Saved data entries
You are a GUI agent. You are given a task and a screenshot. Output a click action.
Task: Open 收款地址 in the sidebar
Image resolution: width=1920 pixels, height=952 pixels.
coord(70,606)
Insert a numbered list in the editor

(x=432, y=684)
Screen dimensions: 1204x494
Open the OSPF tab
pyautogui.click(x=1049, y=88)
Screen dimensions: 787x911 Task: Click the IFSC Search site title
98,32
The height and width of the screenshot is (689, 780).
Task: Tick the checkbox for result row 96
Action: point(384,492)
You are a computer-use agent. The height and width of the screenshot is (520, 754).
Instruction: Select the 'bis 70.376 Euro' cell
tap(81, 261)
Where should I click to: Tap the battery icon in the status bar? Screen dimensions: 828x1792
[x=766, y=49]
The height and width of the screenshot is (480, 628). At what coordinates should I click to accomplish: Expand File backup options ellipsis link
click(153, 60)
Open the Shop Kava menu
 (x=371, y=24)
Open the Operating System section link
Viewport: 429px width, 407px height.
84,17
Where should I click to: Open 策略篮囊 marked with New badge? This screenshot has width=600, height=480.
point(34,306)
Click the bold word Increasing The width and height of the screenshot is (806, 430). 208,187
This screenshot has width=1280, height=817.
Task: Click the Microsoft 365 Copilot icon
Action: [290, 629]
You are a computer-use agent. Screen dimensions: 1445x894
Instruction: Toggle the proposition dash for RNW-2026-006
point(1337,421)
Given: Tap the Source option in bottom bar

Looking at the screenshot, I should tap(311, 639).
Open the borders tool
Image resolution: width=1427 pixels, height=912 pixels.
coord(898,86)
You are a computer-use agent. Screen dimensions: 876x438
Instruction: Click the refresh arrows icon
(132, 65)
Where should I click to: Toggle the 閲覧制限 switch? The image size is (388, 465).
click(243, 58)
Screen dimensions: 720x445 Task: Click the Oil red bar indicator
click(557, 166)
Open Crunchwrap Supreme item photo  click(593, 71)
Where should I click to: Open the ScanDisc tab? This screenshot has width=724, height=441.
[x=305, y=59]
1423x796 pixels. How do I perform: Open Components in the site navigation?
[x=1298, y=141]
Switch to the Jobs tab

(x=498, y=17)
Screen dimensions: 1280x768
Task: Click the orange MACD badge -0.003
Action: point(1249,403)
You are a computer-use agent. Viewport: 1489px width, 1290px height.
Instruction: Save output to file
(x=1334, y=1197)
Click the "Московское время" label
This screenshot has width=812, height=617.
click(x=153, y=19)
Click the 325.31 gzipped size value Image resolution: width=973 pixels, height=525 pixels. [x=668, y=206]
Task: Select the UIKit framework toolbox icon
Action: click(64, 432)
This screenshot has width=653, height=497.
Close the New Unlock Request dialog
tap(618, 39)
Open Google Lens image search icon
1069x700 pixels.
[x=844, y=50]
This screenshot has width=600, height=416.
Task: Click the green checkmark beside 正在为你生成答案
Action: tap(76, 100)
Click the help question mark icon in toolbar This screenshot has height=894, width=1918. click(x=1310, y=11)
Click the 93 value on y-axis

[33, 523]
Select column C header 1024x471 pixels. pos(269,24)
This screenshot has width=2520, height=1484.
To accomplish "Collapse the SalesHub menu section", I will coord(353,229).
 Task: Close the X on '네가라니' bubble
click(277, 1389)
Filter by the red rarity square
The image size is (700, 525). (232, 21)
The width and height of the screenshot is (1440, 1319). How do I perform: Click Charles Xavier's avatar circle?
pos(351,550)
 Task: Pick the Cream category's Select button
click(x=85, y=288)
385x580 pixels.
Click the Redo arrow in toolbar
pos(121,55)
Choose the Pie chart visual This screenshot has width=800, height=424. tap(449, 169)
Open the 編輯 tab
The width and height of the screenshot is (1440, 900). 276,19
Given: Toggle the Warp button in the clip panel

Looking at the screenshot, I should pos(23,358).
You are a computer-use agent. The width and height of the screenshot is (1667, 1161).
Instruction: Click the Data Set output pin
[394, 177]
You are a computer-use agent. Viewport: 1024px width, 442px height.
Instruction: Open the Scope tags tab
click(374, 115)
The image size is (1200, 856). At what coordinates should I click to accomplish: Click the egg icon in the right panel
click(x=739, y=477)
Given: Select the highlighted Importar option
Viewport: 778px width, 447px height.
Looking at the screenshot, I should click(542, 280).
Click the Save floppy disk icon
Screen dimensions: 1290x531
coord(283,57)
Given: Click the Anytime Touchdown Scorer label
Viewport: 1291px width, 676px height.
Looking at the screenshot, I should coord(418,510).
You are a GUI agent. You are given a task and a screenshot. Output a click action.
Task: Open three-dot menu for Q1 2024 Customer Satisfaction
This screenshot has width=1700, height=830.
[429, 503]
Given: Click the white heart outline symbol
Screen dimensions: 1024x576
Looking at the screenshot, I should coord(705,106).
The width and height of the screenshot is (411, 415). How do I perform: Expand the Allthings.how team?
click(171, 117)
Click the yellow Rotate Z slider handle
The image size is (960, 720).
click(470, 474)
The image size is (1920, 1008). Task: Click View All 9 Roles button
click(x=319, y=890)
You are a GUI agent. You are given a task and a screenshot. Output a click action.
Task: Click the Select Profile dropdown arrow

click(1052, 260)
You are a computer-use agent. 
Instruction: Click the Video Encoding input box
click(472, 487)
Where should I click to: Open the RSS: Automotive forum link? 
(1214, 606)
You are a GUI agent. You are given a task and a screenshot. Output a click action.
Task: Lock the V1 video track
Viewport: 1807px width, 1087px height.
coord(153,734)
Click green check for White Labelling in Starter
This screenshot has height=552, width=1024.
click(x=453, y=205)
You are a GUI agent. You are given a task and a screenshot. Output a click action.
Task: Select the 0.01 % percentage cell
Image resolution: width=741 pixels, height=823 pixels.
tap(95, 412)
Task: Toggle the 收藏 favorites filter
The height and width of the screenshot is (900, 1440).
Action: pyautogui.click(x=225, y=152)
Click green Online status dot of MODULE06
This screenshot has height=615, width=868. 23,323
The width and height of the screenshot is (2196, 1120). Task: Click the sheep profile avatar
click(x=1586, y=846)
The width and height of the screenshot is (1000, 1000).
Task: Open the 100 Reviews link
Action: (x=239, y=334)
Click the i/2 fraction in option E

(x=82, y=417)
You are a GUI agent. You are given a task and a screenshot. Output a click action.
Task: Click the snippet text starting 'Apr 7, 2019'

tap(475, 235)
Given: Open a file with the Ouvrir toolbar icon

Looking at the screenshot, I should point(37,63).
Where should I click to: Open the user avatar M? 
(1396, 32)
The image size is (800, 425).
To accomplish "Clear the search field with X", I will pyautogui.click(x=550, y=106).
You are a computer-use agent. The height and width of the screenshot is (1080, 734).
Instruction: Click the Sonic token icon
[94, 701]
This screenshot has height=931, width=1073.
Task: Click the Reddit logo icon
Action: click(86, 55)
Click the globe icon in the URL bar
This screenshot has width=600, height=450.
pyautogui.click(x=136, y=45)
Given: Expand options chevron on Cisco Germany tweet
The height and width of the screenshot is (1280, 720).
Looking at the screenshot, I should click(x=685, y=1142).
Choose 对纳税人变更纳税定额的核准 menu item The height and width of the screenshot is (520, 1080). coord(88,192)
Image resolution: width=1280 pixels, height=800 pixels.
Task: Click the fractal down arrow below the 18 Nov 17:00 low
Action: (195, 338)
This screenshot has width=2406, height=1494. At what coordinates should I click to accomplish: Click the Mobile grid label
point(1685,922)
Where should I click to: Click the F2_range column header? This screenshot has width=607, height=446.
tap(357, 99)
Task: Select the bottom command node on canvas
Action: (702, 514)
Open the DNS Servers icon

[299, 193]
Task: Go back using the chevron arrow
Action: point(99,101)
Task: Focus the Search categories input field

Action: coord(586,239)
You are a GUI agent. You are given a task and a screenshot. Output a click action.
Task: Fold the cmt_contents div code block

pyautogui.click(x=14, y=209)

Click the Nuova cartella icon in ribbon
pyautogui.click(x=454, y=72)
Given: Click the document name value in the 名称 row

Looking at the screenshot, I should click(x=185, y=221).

▶ [The problem]: The word "computer" appears in some of the lines above. Copy those lines.

▶ [Final answer]:
You are a computer-use agent. The height and width of the screenshot is (520, 754).
You are a computer-use agent. Screen dimensions: 1445x894
You are a computer-use agent. Screen dimensions: 876x438
You are a computer-use agent. Viewport: 1489px width, 1290px height.
You are a computer-use agent. The width and height of the screenshot is (1667, 1161).
You are a computer-use agent. Viewport: 1024px width, 442px height.
You are a computer-use agent. 
You are a computer-use agent. The height and width of the screenshot is (1080, 734).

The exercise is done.